In this study, we were able to demonstrate the impact of marker type used in STRUCTURE and the resulting Q-matrix on the number of significant associations when considering the GLM. This same phenomenon was also evident when applying the kinship with different kind of markers in the MLM considering Q and K.

Conclusions and outlook

The marker type (SSR or DArT) used for analysing population structure and kinship has a strong influence on the number and significance of the GWAS detected when applying either the GLM or MLM. It could be shown that our barley population was highly structured, mainly by seasonal habit, and the marker system used has a strong effect on the association results.
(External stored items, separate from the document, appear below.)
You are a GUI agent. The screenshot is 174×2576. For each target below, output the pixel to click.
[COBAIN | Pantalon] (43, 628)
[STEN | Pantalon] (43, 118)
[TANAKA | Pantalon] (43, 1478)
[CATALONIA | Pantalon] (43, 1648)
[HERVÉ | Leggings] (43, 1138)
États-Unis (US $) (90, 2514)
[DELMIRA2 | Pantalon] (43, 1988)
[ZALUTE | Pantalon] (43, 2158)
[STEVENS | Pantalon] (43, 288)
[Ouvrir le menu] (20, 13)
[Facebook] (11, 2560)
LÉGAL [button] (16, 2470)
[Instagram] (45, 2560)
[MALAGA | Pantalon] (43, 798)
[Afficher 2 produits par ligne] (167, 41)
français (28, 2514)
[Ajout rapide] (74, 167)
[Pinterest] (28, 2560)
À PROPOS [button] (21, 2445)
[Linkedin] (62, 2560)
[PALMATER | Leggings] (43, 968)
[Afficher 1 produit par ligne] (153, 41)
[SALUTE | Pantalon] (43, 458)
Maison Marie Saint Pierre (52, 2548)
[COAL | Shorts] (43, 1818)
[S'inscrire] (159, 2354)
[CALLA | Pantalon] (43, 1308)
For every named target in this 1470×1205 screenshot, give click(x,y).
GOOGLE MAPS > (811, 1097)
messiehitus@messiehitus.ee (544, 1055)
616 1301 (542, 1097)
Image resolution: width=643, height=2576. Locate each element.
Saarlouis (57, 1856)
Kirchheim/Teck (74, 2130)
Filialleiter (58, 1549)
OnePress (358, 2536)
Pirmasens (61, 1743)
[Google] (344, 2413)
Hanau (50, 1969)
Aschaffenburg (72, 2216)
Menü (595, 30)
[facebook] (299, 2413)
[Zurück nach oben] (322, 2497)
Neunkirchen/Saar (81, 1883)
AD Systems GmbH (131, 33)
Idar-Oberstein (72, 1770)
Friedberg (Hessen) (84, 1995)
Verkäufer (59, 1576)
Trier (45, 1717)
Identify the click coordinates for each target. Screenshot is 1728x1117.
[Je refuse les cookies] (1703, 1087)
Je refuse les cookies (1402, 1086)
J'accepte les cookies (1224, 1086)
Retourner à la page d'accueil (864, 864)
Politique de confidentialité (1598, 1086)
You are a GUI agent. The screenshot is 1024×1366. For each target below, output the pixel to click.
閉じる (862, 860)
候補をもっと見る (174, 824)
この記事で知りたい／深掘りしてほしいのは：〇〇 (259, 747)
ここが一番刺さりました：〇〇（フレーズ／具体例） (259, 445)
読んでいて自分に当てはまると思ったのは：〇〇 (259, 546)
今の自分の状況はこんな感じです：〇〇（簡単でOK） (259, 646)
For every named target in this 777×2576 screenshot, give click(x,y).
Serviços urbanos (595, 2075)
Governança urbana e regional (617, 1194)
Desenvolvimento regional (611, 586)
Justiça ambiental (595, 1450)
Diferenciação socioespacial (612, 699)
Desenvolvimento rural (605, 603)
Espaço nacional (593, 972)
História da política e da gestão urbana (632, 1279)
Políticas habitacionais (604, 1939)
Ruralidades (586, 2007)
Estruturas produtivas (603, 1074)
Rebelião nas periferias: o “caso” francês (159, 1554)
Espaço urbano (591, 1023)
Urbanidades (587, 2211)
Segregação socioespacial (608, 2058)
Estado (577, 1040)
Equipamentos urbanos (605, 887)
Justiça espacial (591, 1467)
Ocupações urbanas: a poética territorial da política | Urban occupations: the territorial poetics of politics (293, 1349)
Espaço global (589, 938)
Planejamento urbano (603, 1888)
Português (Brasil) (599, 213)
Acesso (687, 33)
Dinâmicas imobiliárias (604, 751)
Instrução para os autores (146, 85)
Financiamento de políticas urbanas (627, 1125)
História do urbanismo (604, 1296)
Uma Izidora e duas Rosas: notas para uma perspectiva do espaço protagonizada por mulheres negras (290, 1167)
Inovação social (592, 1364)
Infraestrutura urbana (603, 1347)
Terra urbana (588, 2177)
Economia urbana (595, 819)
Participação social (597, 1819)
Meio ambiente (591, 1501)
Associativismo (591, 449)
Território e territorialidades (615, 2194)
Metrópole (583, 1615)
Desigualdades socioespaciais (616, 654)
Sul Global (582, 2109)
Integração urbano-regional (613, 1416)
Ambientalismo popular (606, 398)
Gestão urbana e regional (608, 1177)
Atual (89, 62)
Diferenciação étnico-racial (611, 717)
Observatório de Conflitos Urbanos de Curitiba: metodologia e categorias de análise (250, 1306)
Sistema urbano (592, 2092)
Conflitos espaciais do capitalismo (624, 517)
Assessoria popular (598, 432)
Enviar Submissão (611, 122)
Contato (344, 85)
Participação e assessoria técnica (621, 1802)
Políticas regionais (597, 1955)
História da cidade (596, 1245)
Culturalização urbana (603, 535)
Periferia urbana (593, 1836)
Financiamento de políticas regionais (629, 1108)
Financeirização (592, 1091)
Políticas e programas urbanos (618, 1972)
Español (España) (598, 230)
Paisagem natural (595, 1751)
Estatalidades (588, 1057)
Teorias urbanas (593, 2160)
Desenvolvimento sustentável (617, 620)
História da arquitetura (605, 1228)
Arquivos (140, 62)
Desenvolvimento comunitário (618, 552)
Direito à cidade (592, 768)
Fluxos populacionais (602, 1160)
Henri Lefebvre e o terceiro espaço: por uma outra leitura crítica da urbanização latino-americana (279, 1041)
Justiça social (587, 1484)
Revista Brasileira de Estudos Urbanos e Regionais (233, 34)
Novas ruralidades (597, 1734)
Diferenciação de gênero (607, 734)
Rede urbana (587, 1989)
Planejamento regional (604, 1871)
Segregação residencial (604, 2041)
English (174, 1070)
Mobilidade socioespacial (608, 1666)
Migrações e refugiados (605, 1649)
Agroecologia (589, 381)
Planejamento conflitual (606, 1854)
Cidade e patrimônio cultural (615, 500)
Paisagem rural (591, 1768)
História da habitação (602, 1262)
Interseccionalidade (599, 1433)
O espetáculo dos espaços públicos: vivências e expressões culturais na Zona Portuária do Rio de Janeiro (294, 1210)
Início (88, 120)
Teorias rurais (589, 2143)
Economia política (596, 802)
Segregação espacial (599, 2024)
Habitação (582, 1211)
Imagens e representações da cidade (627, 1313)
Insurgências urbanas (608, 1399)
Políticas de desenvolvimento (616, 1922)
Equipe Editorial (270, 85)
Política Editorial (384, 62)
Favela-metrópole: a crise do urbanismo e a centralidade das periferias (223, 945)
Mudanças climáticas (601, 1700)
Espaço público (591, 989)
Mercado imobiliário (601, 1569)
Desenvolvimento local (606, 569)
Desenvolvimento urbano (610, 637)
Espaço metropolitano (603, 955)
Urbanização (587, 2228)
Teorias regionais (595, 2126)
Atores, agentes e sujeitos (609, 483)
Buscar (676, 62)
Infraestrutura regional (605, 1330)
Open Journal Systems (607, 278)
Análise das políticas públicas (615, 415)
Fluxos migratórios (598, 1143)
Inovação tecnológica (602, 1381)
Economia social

Multiallelic markers such as SSRs present a more effective tool for assessing accurately the population structure than biallelic DArT markers.

We propose that independent marker sets should be used to assess population structure and to reveal significant marker–trait associations in GWAS. Furthermore, correction for population structure in a set of barley accessions is needed in order to avoid false positives. These are important prerequisites in order to perform meaningful association studies and to provide breeders with well-defined marker–trait associations, which is fundamental for marker-assisted selection in barley breeding for traits such as enhanced kernel and malting quality.